This interview is part of an on-going serie we are conducting with UX researchers. The goal is to shed light upon this role: its diversity, practices and the people moving it forward.
Gwenael is a senior UX researcher at Deezer. He has been working in the digital industry for more than 10 years, worked on an entrepreneurship project for 2 years before specializing in user experience research in 2017.
I chatted with Gwenael about his entrepreneurship adventure, how it led him to UX, collateral insights and some of their product launches processes at Deezer.
An entrepreneurship failure led him to UX Research
Gwenael started his career in project management. He had first studied design but chose the PM role because it allowed him to grasp the larger scope he was looking for.
In 2015, he launched a startup on smartphone repair: La Smartphonerie. They acted as a marketplace linking broken phone owners and repair shops. The project ended 2 years later because of a lack of user research.
After 2 years, we realized the need we were trying to answer was not the most important one.
He analyzes that they were lacking understanding of the different steps people go through when they break their phone.
The first thing when it happens is to wonder whether you can keep using it or not.
Then, people will wonder: do I have insurance? Can I buy a new one? People who answer no to these 3 questions might be looking to repair it.

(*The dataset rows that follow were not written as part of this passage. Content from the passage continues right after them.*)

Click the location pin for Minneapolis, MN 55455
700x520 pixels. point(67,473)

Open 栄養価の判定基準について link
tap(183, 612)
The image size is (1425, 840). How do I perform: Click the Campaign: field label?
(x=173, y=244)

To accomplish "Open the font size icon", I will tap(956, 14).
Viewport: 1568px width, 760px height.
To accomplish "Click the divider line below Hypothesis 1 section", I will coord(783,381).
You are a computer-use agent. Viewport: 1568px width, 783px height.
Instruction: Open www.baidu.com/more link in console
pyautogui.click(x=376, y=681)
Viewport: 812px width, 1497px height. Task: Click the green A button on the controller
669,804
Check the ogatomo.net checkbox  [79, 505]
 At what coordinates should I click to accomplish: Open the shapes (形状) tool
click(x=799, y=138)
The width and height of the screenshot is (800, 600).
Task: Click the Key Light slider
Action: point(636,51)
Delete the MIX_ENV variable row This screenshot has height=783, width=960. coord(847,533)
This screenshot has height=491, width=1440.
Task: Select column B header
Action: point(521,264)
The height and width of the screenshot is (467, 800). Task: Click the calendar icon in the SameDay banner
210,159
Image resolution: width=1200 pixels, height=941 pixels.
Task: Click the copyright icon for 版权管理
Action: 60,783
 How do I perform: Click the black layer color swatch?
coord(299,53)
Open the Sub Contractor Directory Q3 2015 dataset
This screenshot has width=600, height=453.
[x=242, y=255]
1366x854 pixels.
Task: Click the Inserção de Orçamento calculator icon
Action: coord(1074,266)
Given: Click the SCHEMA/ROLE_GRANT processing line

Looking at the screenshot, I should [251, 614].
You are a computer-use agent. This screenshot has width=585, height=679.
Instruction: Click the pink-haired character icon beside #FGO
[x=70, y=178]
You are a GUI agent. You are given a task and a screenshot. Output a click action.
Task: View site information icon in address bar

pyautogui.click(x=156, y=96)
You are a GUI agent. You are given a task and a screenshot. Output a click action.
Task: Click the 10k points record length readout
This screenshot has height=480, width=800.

They soon understood their use case was not that common and came in last position.
I realized how important UX research was when I faced the consequence of not doing it.
Before you do research, you don’t know what you might find.
What matters is to conduct user research as often as possible.
He then started his path in UX at Orange where he joined a new business unit where they generated 600K€ of revenue in 9 months from scratch thanks to UX research which really helped spread the practice within the organization.
I establish my research practice not only on cognitive psychology skills but rather on product, digital design and project management.
He then freelanced for 2 years before joining Deezer.
Is it possible to explore all opportunities?
Too often, research projects come from top management requests.
Gwenael tries to highlight that increased value comes when you are able to change the scope of the project based on insights. That is because when you are looking for X, you might find Y. Although this Y is not useful for your initial project, it presents an opportunity for the business overall.
Exploring these collateral insights and directions requires a lot of resources but missing those opportunities can be a risk for the future. In some cases, it means shifting the scope of the project if a more relevant direction is discovered, even if iterations have started (resisting the sunk cost fallacy).
To go towards a more systematic exploration of user insights, Gwenael is working with his colleagues at Deezer to create a monthly workshop where they study the top recommendations extracted from recent discovery research. They create concepts from these recommendations and test them with users.
This allowed them to work on a product that was initially outside of the roadmap because they realized its value from discovery research.
Gwenael advocates for an approach where UXR brings directions rather than solely validates/invalidates hypothesis from stakeholders.
Product launches at Deezer
A recent initiative that was born from these workshops is a feature allowing to create cross-platform playlists to allow people to share music even if they don’t use the same streaming service.
Gwenael is very happy about this project because they were able to prioritize it even though it was not in the initial roadmap thanks to the insights they gathered from user research (the feature is now called Shaker and you can try it on shaker.deezer.com).
Obviously, there are also cases where they are not able to go beyond the initial brief.
But when they succeed, Gwenael guarantees that the impact can be huge. For example, over 100K groups have been created in just a few days since the release of Shaker.
Gwenael’s perspective gives us rich insights on how research is conducted at high UX maturity organizations, where it can have the power to lead product cycles rather than support and validate roadmaps.